Cellular & Cell Therapy
Current treatment for sudden cardiac death (SCD) due to arrhythmias is limited to antiarrhythmic drugs, tissue ablation, and cardiac devices (pacemakers etc.). Despite some success saving patients lives, most current treatment options do not offer a cure. Novel biological therapies, such as gene and cell therapy, can potentially restore normal electrophysiological function and cure SCD. Investigators in the HVRC are using novel molecular and cellular techniques to develop and validate new biological therapies for SCD.

 

 

 

 

 

 

 

 

 

 

 

 

 

 

 

 

 

 

 

 

 


Cell Therapy for Sudden Cardiac Death Kenneth R. Laurita, Ph.D. (Principal Investigator), Marc S. Penn, M.D., Ph.D. (Co PI, Cleveland Clinic Foundation)

Ischemic heart disease (IHD) results in irreversible damage to the myocardium and is the leading cause of death in the United States. Congestive heart failure (CHF) and sudden cardiac death (SCD) are common devastating consequences of IHD. Recent investigations have focused on restoring hemodynamic function by adding new, healthy cells such as skeletal muscle myoblasts (SKMB) and bone marrow-derived stem cells. Early results are encouraging and indicate hemodynamic improvement; however, the effect cell therapy has on cardiac electrophysiology and SCD is unknown. A major goal of this project is to determine the electrophysiological and arrhythmogenic consequence of cell therapies including SKMB and bone marrow derived mesenchymal stem cells (MSC). To achieve this goal, novel optical mapping techniques and a rat model of IHD will be utilized. Overall, this study will improve our understanding of the electrophysiological and arrhythmic consequence of cell therapy for damaged myocardium associated with MI, and lay important basic groundwork for more extensive science-based clinical trials in this exciting, yet emerging field. The long term goal of this study is to develop a cure for SCD associated with IHD.

 


 

Methods for Improved Gene Transfer
J. Kevin Donahue, MD (Principal Investigator)

Gene therapy has the potential to radically alter treatment of human diseases. The possibility of correcting or even preventing disease at a molecular level caused a large amount of hype to surround the field in the mid to late 90s. Frustration began to mount as gene therapy failed to deliver on the many promises made during the early development of the field. One of the fundamental problems in the field is the inability to deliver the genetic material in an efficient and specific manner. Our lab has focused considerable effort on solving this problem for myocardial gene delivery. The majority of our efforts have been directed at improving methods for virus-mediated gene delivery via the coronary vasculature. By stepwise analysis of the relevant parameters, we increased the efficiency of gene transfer to the cardiac ventricles. Currently, we can reach approximately 80% of cardiac myocytes in the targeted coronary distribution. Using an epicardial method, we have succeeded in transferring genes to all atrial cells except those in the posterior or septal portions of the atria. Ongoing work is aimed at increasing the target area for ventricular gene delivery, and our long term goal is to develop methods for successful gene transfer to all cardiac myocytes in the targeted area. Shown in the figure are regions of significant gene transfer (dark blue, right atrium and apex).


 

Gene Therapy for Cardiac Arrhythmias
J. Kevin Donahue, MD (Principal Investigator)

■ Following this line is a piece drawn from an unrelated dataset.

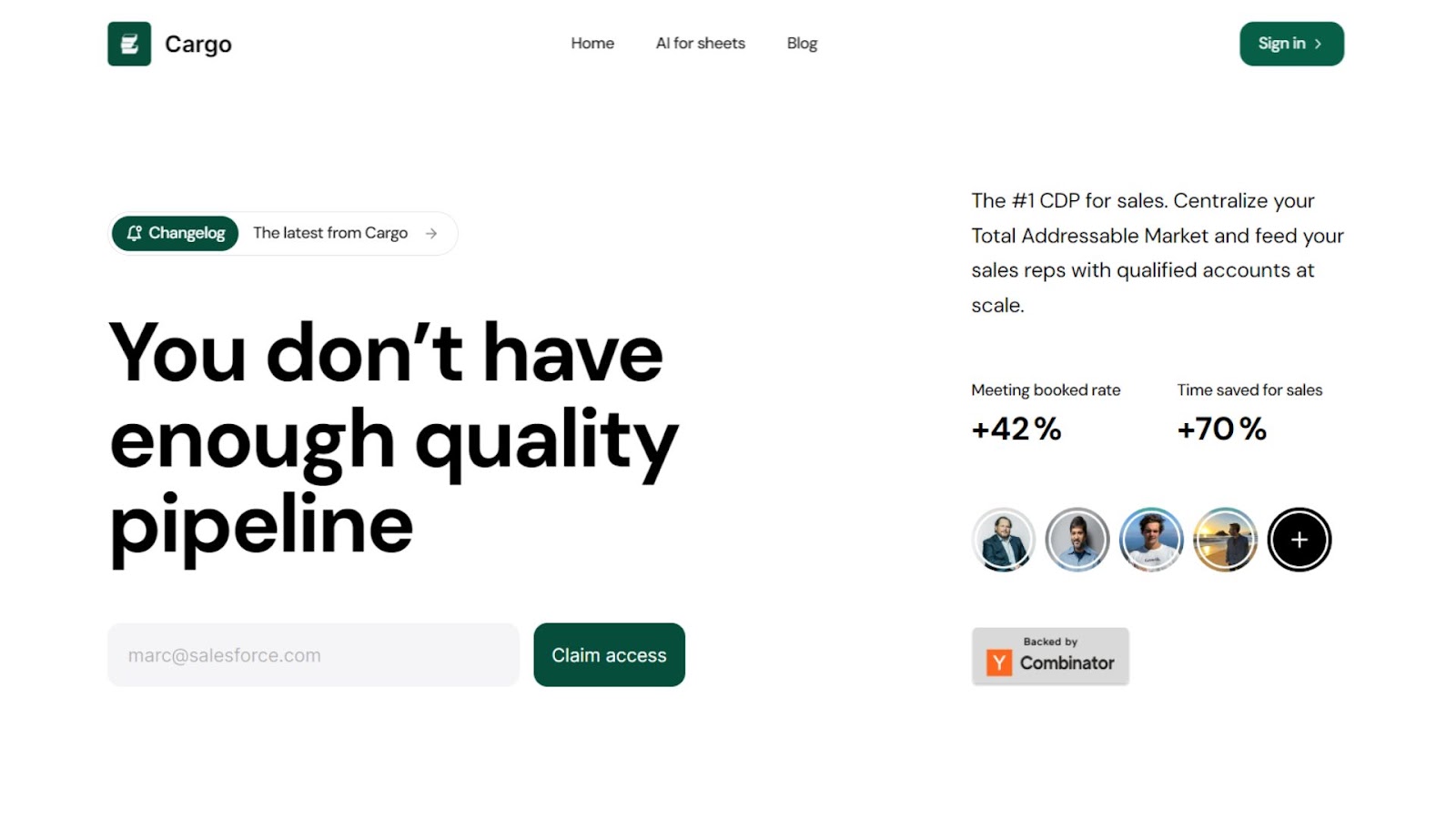The width and height of the screenshot is (1456, 819).
Task: Open 'The latest from Cargo' link
Action: pyautogui.click(x=330, y=233)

Cardiac arrhythmias cause extensive morbidity and mortality in the economically developed world. Compounding the problem is a lack of effective therapies. Antiarrhythmic drugs, catheter ablations, and implantable cardiac devices are the available therapies. Unfortunately, drugs have been shown to increase mortality in most clinical trials; ablations are limited to a subset of the problem, and devices are expensive and associated with a number of their own risks. The limitations of current therapies have motivated our development of gene therapies for cardiac arrhythmias. We initially showed the ability to control ventricular response rate to atrial fibrillation, as a proof of concept work that gene therapy could be used for common arrhythmias. More recently, we have investigated the use of gene therapy to treat the atrial fibrillation itself, and to eliminate ventricular tachycardia inducibility in the setting of myocardial infarct scar. Current work in the lab is directed toward a better understanding of these arrhythmias on a molecular level, the choice of genes for treatment of these arrhythmias, and the evaluation of arrhythmia risk before and after gene therapy for these very common arrhythmias.